## A tarefa
Reescreva as linhas da listagem desde a que contém "How do I perform: Expand" até o fim da listagem, ambas incluídas e com as solicitações. Reduza a escala das coordenadas nas respostas multiplicando-as por 0,25 e arredondando para números inteiros, com as metades para cima.

## Entradas listadas
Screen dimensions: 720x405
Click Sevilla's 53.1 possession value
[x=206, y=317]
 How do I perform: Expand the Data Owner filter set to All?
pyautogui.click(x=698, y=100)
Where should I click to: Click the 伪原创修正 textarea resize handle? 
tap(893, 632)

## Saída completa
 How do I perform: Expand the Data Owner filter set to All?
pyautogui.click(x=175, y=25)
Where should I click to: Click the 伪原创修正 textarea resize handle? 
tap(223, 158)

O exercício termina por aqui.